____ Information

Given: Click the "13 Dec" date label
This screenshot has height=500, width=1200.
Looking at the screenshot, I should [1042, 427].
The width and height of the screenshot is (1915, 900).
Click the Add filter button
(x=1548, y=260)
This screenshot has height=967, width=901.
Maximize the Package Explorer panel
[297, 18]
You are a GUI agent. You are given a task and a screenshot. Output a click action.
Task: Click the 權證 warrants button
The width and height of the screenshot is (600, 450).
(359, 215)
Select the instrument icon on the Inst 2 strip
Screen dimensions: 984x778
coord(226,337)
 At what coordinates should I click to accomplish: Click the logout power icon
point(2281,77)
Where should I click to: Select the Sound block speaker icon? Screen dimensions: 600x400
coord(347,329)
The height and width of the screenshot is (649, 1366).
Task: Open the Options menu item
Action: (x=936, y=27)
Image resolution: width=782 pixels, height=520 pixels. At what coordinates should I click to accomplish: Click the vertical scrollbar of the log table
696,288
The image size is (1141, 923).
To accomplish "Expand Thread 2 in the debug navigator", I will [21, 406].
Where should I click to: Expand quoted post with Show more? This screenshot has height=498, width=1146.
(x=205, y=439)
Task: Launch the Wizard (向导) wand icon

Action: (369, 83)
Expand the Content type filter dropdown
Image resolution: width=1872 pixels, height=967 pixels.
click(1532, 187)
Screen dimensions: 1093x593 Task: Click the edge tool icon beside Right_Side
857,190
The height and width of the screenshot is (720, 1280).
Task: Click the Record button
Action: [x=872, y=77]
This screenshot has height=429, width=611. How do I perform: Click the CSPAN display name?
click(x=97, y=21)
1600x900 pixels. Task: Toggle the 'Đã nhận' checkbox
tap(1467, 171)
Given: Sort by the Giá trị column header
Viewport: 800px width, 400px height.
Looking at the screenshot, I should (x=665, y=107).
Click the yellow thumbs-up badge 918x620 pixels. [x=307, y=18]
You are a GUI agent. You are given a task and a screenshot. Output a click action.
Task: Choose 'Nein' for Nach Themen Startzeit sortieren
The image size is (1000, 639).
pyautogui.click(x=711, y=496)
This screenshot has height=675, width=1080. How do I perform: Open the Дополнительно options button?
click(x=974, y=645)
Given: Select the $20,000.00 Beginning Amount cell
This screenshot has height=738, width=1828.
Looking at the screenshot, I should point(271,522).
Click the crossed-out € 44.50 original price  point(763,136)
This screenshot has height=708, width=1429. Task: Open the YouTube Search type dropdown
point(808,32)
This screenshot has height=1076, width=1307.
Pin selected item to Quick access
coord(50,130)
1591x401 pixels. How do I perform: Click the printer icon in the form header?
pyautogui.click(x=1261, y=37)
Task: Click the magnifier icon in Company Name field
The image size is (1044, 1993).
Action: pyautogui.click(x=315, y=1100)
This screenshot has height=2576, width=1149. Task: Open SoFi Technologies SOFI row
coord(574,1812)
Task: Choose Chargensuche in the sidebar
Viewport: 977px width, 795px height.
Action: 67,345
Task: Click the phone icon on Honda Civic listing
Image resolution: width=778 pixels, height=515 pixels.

________

All that is wanted is a faithful reproduction of the line above with "This screenshot has height=429, width=611.", the line with "Given: Sort by the Giá trị column header", and every line in between.

This screenshot has height=429, width=611. How do I perform: Click the CSPAN display name?
click(x=97, y=21)
1600x900 pixels. Task: Toggle the 'Đã nhận' checkbox
tap(1467, 171)
Given: Sort by the Giá trị column header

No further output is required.